■ **Saved data entries**:
*** Begin section ***
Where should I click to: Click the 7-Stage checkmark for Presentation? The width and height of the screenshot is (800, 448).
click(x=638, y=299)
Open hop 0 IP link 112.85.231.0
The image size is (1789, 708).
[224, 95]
*** End section ***
■ **How to complete this task**:
Every record above needs to be restated exactly.

■ **Exercise solution**:
Where should I click to: Click the 7-Stage checkmark for Presentation? The width and height of the screenshot is (800, 448).
click(x=638, y=299)
Open hop 0 IP link 112.85.231.0
The image size is (1789, 708).
[224, 95]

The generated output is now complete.